20 ноября 1919 года. Вчера событие чрезвычайное. По тёмну вышел проверять
петли, и в полверсте от Старого Ларневского балагана наткнулся на тела
колчаковых воинов. Заслуга Манчжура, он обнаружил. С заячьей тропы кинулся
к елям, залаял. Подкатил: солдат в шинели и в сапогах чежит. Без шапки,
волосы чуть снежком притрушены. Вокруг елей полозьями санными все
перечеркано, сапогами затоптано. Следы неостывшие, пресвежие. Лапу хвойную
приподнял: их еще там пятеро, и офицер меж них. Глянул: и Бог свидетель,
чую, не ведаю почему, живой офицер. Все неживые, а он - живой! И Манчжур то
же самое чует: других, кроме него, не обнюхивает, не обхаживает. Лыжи
скинул, под ель подлез, и руку ему под шинель засунул - дышит! На лыжи его
положил - и домой, быстрей, бегом, благо снег покуда не шибкий нападал, не
помеха бежать. В избе раздел его. Рана штыком сквозная у него, однако не
опасная, видать, метили в сердце, а угодили в плечо. И крови офицер потерял
не много. Сразу растер всего его самосидкой и внутрь стакан влил, теперь
шиповник с медом и рябиной даю. А рану кедровым бальзамом обработал. Когда
бы на морозе не находился долго, в сознании был бы давно. А так - в жару
мечется, не в себе, стонет, выкрикивает что-то, иногда не по-нашему. К
вечеру должен прийти в себя... Кто так беднягу и за что - ума не приложу.

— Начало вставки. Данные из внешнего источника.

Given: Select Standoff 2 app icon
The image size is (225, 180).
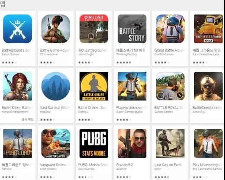Looking at the screenshot, I should tap(132, 143).
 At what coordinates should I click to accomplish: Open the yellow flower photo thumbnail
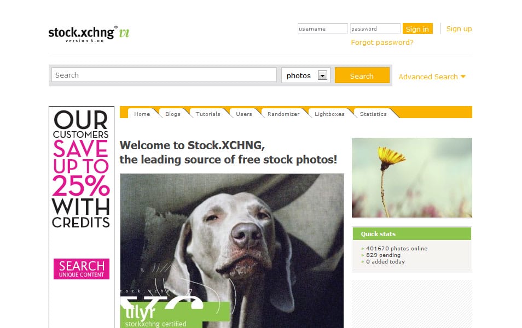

Одно ясно: убивали в другом месте, далеко, а к Ларневскому балагану
привезли, сбросили. Зачем? Придется ждать, пока офицерик в ум придет.
21 ноября 1919 года (Утро). Офицерик так пока и остается в беспамятстве.
Но навел другое питье: с лабазником, кипреем на сотовом меду и багульником,
чтоб кашель тише и реже волновал рану,.. и беспокойства за простуду нет.
Пот шибкий, и жар на убыль пошел. Рана штыком - тоже слава Богу. Поменял
повязку, свежий бальзам положил. А вот пальцы на ноге правой почернели
опасно. Как бы не антонов огонь. Мелкие, авось, удастся сберечь, а вот
большой - крепко помозговать надо.
21 ноября (Полночь). Писал поутру, - как с собой совет держал и в
одночасье лукавил: ведь и ножик уж на огне прокалить положил, и воду греть
поставил, отнимать готовился палец. Бог простит за самоличное решение, а с
кем было совет держать? Потеря, конечно, однако ж, не больно великая, коли
одним этим пальцем и кончится. Даже прихрамывать не будет офицерик... А не
из мелких он, поболее чина своего значит. Следом за операцией взялся за
форму его, за исподнее, отмыть от крови спекшейся. Проглядел перед стиркой
карманы, вдруг бумаги, вещи мелкие какие. Кроме Евангелия во внутреннем
кармане шинели, к слову, посередке штыком проколотого, нет как нет ничего,
ежели не брать в счет нагана, семи золотых червонцев да пяти тысяч
"обойными". А мундир стирал, нащупал невзначай пальцами бумагу, в китель
зашитую. Распорол подкладку, бумажку расправил; чернилами написанное
расползлось, но на личном бланке самого Верховного Правителя писано.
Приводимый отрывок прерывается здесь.